■ **Task instructions**: Can you reproduce the listing below, substituting "Find an element on the screen" for every "Locate an element on the screen" and leaving everything else untouched?

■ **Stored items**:
>> START
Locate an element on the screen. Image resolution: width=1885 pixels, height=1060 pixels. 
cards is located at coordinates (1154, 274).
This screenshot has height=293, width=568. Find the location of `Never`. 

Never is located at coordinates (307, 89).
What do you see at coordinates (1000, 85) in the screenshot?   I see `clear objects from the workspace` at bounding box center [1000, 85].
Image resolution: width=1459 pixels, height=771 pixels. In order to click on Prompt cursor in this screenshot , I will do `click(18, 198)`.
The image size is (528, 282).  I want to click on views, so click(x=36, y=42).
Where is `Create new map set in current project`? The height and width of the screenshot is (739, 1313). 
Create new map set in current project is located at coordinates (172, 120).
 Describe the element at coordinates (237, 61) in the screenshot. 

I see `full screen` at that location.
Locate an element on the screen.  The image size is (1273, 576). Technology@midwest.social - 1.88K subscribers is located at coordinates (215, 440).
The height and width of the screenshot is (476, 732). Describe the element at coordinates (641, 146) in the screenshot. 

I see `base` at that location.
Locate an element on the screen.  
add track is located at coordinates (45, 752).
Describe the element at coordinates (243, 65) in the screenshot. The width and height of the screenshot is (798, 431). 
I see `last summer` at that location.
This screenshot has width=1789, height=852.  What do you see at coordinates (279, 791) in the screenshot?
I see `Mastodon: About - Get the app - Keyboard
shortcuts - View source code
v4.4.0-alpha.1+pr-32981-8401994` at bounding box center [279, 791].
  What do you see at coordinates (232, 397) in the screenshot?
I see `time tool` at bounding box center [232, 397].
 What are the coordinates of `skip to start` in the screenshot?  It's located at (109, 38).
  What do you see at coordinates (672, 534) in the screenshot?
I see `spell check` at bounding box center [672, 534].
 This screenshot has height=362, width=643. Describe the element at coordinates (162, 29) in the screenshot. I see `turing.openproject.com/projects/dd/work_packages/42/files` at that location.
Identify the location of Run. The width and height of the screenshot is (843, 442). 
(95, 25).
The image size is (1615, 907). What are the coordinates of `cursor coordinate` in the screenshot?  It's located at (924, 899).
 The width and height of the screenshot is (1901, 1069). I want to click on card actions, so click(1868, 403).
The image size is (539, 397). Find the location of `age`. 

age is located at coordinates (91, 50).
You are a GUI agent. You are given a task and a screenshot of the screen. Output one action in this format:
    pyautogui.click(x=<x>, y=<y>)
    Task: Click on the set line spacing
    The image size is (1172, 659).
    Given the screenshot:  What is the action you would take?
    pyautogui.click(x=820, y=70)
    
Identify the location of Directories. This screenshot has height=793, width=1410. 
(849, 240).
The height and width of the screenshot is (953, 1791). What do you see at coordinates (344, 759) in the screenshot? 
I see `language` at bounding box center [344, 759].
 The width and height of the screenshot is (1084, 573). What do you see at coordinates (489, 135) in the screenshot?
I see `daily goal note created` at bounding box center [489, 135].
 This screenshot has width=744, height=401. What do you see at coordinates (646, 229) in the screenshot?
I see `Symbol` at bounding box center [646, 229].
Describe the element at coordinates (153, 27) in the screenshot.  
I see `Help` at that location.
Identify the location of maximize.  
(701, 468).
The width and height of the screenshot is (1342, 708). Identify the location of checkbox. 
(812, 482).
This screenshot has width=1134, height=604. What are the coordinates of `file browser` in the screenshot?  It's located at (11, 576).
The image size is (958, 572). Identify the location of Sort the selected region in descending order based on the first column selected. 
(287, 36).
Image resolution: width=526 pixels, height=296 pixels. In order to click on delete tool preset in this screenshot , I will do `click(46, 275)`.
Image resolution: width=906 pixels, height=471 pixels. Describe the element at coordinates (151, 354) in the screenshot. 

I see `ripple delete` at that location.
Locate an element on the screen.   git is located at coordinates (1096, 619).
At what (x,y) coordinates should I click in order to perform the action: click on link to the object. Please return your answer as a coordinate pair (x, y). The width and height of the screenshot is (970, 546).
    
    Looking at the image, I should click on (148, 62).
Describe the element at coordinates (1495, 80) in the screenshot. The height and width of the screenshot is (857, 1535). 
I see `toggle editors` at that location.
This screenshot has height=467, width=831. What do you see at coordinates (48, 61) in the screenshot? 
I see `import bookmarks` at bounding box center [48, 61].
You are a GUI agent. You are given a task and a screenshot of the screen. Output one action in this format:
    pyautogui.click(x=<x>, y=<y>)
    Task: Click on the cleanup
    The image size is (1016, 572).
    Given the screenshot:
>> END
■ **Result of this task**:
Find an element on the screen. Image resolution: width=1885 pixels, height=1060 pixels. 
cards is located at coordinates (1154, 274).
This screenshot has height=293, width=568. Find the location of `Never`. 

Never is located at coordinates (307, 89).
What do you see at coordinates (1000, 85) in the screenshot?   I see `clear objects from the workspace` at bounding box center [1000, 85].
Image resolution: width=1459 pixels, height=771 pixels. In order to click on Prompt cursor in this screenshot , I will do `click(18, 198)`.
The image size is (528, 282).  I want to click on views, so click(x=36, y=42).
Where is `Create new map set in current project`? The height and width of the screenshot is (739, 1313). 
Create new map set in current project is located at coordinates (172, 120).
 Describe the element at coordinates (237, 61) in the screenshot. 

I see `full screen` at that location.
Find an element on the screen.  The image size is (1273, 576). Technology@midwest.social - 1.88K subscribers is located at coordinates (215, 440).
The height and width of the screenshot is (476, 732). Describe the element at coordinates (641, 146) in the screenshot. 

I see `base` at that location.
Find an element on the screen.  
add track is located at coordinates (45, 752).
Describe the element at coordinates (243, 65) in the screenshot. The width and height of the screenshot is (798, 431). 
I see `last summer` at that location.
This screenshot has width=1789, height=852.  What do you see at coordinates (279, 791) in the screenshot?
I see `Mastodon: About - Get the app - Keyboard
shortcuts - View source code
v4.4.0-alpha.1+pr-32981-8401994` at bounding box center [279, 791].
  What do you see at coordinates (232, 397) in the screenshot?
I see `time tool` at bounding box center [232, 397].
 What are the coordinates of `skip to start` in the screenshot?  It's located at (109, 38).
  What do you see at coordinates (672, 534) in the screenshot?
I see `spell check` at bounding box center [672, 534].
 This screenshot has height=362, width=643. Describe the element at coordinates (162, 29) in the screenshot. I see `turing.openproject.com/projects/dd/work_packages/42/files` at that location.
Identify the location of Run. The width and height of the screenshot is (843, 442). 
(95, 25).
The image size is (1615, 907). What are the coordinates of `cursor coordinate` in the screenshot?  It's located at (924, 899).
 The width and height of the screenshot is (1901, 1069). I want to click on card actions, so click(1868, 403).
The image size is (539, 397). Find the location of `age`. 

age is located at coordinates (91, 50).
You are a GUI agent. You are given a task and a screenshot of the screen. Output one action in this format:
    pyautogui.click(x=<x>, y=<y>)
    Task: Click on the set line spacing
    The image size is (1172, 659).
    Given the screenshot:  What is the action you would take?
    pyautogui.click(x=820, y=70)
    
Identify the location of Directories. This screenshot has height=793, width=1410. 
(849, 240).
The height and width of the screenshot is (953, 1791). What do you see at coordinates (344, 759) in the screenshot? 
I see `language` at bounding box center [344, 759].
 The width and height of the screenshot is (1084, 573). What do you see at coordinates (489, 135) in the screenshot?
I see `daily goal note created` at bounding box center [489, 135].
 This screenshot has width=744, height=401. What do you see at coordinates (646, 229) in the screenshot?
I see `Symbol` at bounding box center [646, 229].
Describe the element at coordinates (153, 27) in the screenshot.  
I see `Help` at that location.
Identify the location of maximize.  
(701, 468).
The width and height of the screenshot is (1342, 708). Identify the location of checkbox. 
(812, 482).
This screenshot has width=1134, height=604. What are the coordinates of `file browser` in the screenshot?  It's located at (11, 576).
The image size is (958, 572). Identify the location of Sort the selected region in descending order based on the first column selected. 
(287, 36).
Image resolution: width=526 pixels, height=296 pixels. In order to click on delete tool preset in this screenshot , I will do `click(46, 275)`.
Image resolution: width=906 pixels, height=471 pixels. Describe the element at coordinates (151, 354) in the screenshot. 

I see `ripple delete` at that location.
Find an element on the screen.   git is located at coordinates (1096, 619).
At what (x,y) coordinates should I click in order to perform the action: click on link to the object. Please return your answer as a coordinate pair (x, y). The width and height of the screenshot is (970, 546).
    
    Looking at the image, I should click on (148, 62).
Describe the element at coordinates (1495, 80) in the screenshot. The height and width of the screenshot is (857, 1535). 
I see `toggle editors` at that location.
This screenshot has height=467, width=831. What do you see at coordinates (48, 61) in the screenshot? 
I see `import bookmarks` at bounding box center [48, 61].
You are a GUI agent. You are given a task and a screenshot of the screen. Output one action in this format:
    pyautogui.click(x=<x>, y=<y>)
    Task: Click on the cleanup
    The image size is (1016, 572).
    Given the screenshot:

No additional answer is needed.